Format the items from the line containing "Increase Pre-Gain using up stepper arrow" up to and including the line containing "[x=597, y=343]" as a Markdown table with the columns Row and Line. Number each row and leave out any blank lines.
### Records for this task
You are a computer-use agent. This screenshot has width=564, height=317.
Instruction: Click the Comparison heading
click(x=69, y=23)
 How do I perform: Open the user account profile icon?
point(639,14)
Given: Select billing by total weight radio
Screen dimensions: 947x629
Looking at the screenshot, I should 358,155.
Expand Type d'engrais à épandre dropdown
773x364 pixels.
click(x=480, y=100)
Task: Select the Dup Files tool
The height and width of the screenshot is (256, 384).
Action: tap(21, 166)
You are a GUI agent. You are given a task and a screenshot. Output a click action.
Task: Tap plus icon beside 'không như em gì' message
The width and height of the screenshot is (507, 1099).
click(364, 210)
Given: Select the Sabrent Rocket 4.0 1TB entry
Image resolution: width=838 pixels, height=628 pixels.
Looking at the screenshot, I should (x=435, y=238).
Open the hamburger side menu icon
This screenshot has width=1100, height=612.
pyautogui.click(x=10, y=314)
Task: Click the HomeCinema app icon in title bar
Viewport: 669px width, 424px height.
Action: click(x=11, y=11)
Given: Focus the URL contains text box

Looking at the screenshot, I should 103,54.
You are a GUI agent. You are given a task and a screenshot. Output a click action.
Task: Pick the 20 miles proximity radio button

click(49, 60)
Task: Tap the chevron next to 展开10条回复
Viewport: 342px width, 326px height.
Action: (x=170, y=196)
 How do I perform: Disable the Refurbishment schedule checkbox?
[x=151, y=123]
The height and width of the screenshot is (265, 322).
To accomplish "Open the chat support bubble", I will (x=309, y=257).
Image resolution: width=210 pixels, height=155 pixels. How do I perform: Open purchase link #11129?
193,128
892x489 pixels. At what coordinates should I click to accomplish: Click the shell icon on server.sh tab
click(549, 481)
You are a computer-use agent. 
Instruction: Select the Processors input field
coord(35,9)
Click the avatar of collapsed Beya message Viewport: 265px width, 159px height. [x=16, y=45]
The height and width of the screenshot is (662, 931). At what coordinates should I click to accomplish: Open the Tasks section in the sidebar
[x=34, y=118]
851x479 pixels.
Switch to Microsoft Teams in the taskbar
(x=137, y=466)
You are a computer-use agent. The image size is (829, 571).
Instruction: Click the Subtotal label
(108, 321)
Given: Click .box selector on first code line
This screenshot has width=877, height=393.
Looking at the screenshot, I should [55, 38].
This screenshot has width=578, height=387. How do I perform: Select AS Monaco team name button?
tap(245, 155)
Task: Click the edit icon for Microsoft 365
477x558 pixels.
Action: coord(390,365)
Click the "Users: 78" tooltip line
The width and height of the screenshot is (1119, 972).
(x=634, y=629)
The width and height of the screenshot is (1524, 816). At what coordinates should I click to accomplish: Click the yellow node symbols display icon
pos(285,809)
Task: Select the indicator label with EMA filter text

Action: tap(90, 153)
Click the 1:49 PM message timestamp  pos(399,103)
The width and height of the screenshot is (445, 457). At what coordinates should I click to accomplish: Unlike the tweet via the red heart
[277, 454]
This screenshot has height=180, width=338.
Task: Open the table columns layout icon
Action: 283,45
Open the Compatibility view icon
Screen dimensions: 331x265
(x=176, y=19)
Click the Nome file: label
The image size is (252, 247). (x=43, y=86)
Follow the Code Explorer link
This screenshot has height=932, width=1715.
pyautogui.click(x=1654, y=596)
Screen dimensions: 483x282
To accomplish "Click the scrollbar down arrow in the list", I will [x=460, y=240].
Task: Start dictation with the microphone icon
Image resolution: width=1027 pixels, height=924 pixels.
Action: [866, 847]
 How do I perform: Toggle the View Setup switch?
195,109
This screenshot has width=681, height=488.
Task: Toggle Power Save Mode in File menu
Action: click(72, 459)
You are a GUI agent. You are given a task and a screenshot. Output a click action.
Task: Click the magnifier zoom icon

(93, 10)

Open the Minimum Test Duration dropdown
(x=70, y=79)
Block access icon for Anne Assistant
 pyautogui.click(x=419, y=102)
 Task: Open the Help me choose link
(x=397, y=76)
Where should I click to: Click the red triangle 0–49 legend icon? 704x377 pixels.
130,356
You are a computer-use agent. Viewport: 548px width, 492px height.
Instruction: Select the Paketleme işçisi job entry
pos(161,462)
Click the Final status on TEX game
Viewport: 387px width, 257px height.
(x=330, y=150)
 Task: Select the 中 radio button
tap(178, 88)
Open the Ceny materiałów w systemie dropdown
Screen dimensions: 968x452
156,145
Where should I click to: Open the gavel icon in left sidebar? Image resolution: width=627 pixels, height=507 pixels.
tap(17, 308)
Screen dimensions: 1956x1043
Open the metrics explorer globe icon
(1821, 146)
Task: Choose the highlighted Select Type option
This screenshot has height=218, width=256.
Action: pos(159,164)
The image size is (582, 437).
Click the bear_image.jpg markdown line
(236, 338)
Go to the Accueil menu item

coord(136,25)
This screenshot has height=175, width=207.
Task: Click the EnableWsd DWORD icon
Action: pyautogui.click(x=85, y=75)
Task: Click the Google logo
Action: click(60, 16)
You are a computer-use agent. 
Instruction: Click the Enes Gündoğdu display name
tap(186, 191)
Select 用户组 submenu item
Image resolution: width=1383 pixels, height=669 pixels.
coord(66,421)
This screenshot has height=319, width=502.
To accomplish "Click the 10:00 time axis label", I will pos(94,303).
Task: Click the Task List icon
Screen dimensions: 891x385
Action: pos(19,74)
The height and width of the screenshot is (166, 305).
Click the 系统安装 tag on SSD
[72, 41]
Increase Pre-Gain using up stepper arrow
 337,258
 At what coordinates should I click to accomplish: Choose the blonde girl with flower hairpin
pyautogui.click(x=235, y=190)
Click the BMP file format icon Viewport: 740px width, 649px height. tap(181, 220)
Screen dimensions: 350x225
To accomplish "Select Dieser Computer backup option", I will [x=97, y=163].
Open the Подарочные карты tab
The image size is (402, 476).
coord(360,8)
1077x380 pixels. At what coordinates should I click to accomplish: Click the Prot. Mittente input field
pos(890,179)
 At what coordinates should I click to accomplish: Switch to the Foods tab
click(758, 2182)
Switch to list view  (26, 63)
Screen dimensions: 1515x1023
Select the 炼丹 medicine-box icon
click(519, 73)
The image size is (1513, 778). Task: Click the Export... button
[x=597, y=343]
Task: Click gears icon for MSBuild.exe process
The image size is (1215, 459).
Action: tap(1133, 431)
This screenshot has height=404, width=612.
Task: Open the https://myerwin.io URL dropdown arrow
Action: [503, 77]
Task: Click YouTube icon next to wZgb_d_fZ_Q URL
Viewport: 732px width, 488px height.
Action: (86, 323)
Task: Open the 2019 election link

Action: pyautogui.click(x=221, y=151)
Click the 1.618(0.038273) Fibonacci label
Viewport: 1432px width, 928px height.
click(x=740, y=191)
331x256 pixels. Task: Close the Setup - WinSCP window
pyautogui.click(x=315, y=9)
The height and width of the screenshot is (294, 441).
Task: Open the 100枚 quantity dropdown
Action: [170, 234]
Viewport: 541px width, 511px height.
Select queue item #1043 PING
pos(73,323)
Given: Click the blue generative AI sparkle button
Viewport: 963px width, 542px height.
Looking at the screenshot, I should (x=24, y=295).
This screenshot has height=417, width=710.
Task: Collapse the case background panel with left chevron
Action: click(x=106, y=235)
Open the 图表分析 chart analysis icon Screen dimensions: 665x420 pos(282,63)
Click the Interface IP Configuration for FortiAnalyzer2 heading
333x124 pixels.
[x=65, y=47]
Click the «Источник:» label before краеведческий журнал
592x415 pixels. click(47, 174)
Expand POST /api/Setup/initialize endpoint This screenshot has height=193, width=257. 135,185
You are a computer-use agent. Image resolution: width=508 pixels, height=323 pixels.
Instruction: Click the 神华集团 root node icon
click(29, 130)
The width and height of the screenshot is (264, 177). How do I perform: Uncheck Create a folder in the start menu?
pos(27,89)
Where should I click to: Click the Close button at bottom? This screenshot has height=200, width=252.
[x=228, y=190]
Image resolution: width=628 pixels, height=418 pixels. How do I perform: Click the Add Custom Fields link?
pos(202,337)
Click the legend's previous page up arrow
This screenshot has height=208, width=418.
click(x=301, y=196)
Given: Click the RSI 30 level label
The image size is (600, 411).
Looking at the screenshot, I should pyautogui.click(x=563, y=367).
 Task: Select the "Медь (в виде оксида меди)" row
######
[Solution to this task]
| Row | Line |
|---|---|
| 1 | Increase Pre-Gain using up stepper arrow |
| 2 |  337,258 |
| 3 |  At what coordinates should I click to accomplish: Choose the blonde girl with flower hairpin |
| 4 | pyautogui.click(x=235, y=190) |
| 5 | Click the BMP file format icon Viewport: 740px width, 649px height. tap(181, 220) |
| 6 | Screen dimensions: 350x225 |
| 7 | To accomplish "Select Dieser Computer backup option", I will [x=97, y=163]. |
| 8 | Open the Подарочные карты tab |
| 9 | The image size is (402, 476). |
| 10 | coord(360,8) |
| 11 | 1077x380 pixels. At what coordinates should I click to accomplish: Click the Prot. Mittente input field |
| 12 | pos(890,179) |
| 13 |  At what coordinates should I click to accomplish: Switch to the Foods tab |
| 14 | click(758, 2182) |
| 15 | Switch to list view  (26, 63) |
| 16 | Screen dimensions: 1515x1023 |
| 17 | Select the 炼丹 medicine-box icon |
| 18 | click(519, 73) |
| 19 | The image size is (1513, 778). Task: Click the Export... button |
| 20 | [x=597, y=343] |